This post was written by Charles Kelly on January 22, 2010
Posted Under: News

A Polish expert on migration said on the BBC’s ‘Today’ programme this morning that claims that half of all Polish immigrants to Britain have returned home are not true.

The Migration Policy Institute had said 1.5m people from new EU states, mostly Poles, had come to the UK since 2004 and that more than half had now left.

Immigration minister Phil Woolas said only about 700,000 remained.

But Prof Krystyna Iglicka, of Warsaw’s Centre for International Affairs, said Poland saw no evidence of this.

“We do not see them here,” she said of the reported returned immigrants.

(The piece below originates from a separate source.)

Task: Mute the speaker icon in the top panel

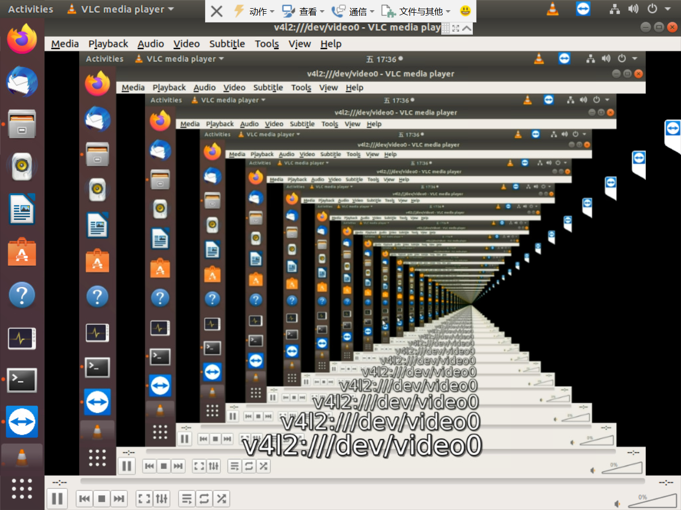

Prof Iglicka told the BBC’s Today programme that Polish research indicated the contrary. Official estimates for Poles working abroad rose consistently until 2008, when they fell only very slightly.

“From our side this is not true,” she said. “We do not see them here; we do not see them in any other different countries.”

Prof Iglicka also cited real figures for the numbers of the returning Poles who had registered at their local labour offices.

She said they would have to do this to transfer any benefits earned abroad, or to claim benefit in Poland. The figures for 2008 were just 22,000 for the whole country.

Prof Iglicka’s own estimate is that about a million Polish migrants are still in Britain.

But Mr Woolas said figures from the Office for National Statistics (ONS) showed half of the 1.5m people who had come from European countries had now gone home.

He said the number of A8s – economic migrants from the eight accession states of eastern and central Europe that joined the EU in 2004, such as Poland, Hungary and Lithuania – registering to work had fallen by about 30,000 each quarter in 2009.

But he conceded it was “not an exact science” because the Workers’ Registration Scheme did not include self-employed workers or eastern Europeans who had come from other EU countries.

He said there was a pattern of “circular migration” within the EU, but people had been attracted back to Poland because it had benefited from a huge European Union infrastructure investment fund.

The other big factor was the impact of the exchange rate, which meant Polish workers could get more for their time in Poland, he said.

Sir Andrew Green, chairman of Migration Watch UK, said Mr Woolas’s estimate was “in the right ball park” but the focus on Poles was a “distraction from the wider challenges of mass immigration”.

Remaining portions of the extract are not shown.